Raymond Aron, pour nous, demeure un phare de la pensée française au XXe siècle. Au fur et à mesure que le temps passe, on s’étonne que sa lucidité n’ait pas eu raison de l’aveuglement des intellectuels, ses contemporains. Au fur et à mesure que le temps passe, le prestige de son petit camarade de Normale Sup, Jean-Paul Sartre, s’amenuise, et la fameuse expression « Il vaut mieux avoir tort avec Sartre que raison avec Aron » devient complètement incompréhensible. Raymond Aron a fait honneur à l’intelligence française, par sa droiture, à l’égal d’un Albert Camus, lui aussi récusé par les petits camarades et par les beaux esprits qui le traitaient de « philosophe pour classe Terminale ». Tant de condescendance nous paraît risible aujourd’hui et il est rafraîchissant de retrouver les écrits de ceux qui n’eurent que le tort d’échapper aux dégâts provoqués par « l’opium des intellectuels ».
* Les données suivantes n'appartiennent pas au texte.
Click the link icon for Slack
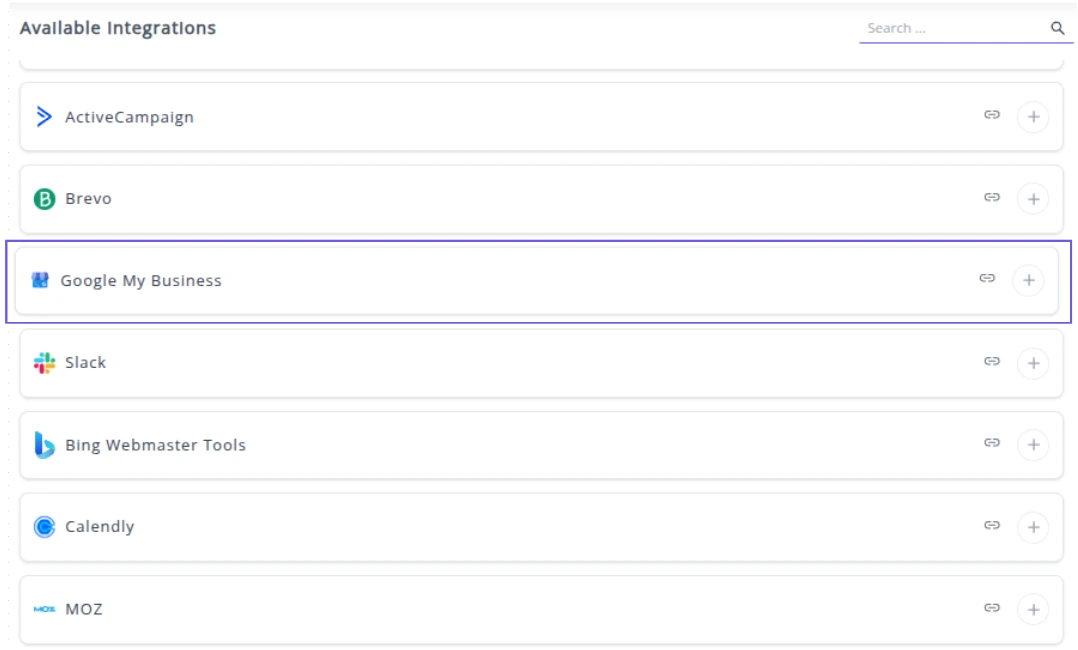This screenshot has width=1078, height=650. [991, 361]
Un ABéCédaire de Raymond Aron vient de paraître aux éditions de l’Observatoire, à l’initiative de la fille du philosophe, Dominique Schnapper et de Fabrice Gardel. Le Figaro en publiait hier des bonnes pages. J’en retiens une citation sur Cohn Bendit et son rôle joué pendant les événements de 1968 : « Je ne pouvais pas accepter que le général de Gaulle fut renversé par Cohn Bendit. C’était pour moi une humiliation nationale. Et ce qui était inacceptable, ce n’était pas les manifestations universitaires, c’était la transformation de ces troubles en révolution (…). Je n’étais pas tellement furieux contre le psychodrame, j’eusse été furieux contre la révolution. »
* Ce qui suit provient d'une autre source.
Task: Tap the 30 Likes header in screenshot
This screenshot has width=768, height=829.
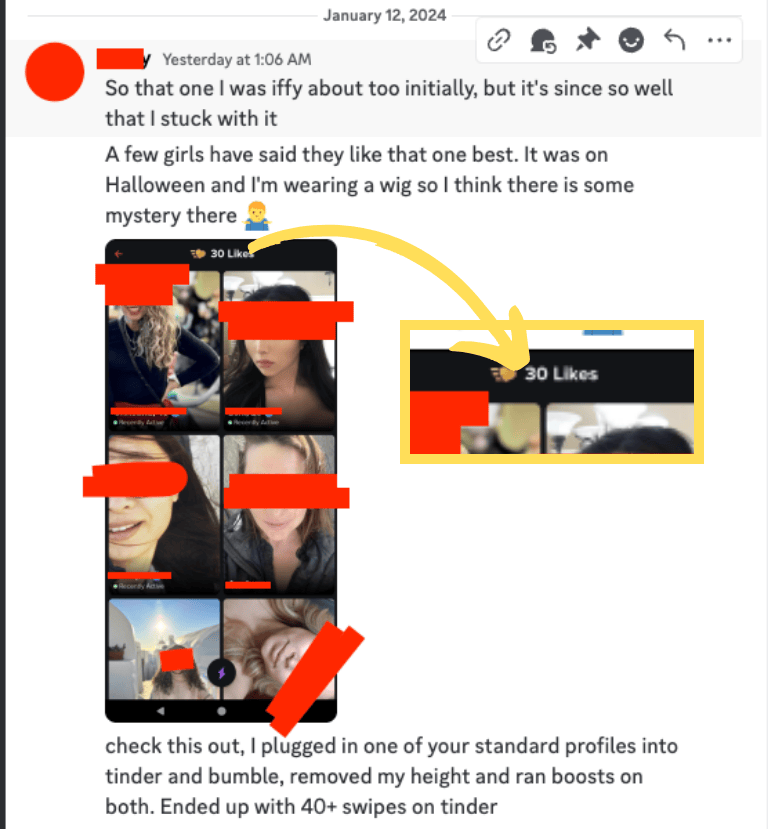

Que penserait aujourd’hui Raymond Aron de la révolte des Gilets jaunes ? L’événement, certes, n’est pas de la même nature que le psychodrame de 1968. Il a pourtant comme point commun de mettre en face-à-face la révolte de la rue et l’État. Emmanuel Macron n’est pas le général de Gaulle, mais il a hérité tout de même de la fonction présidentielle forgée par le fondateur de la Ve République. La question est de savoir s’il sera en mesure de sauvegarder l’autorité de l’État face à un phénomène qui ne se traduira sûrement pas en révolution, mais qui pourrait ébranler durablement notre équilibre politique et social.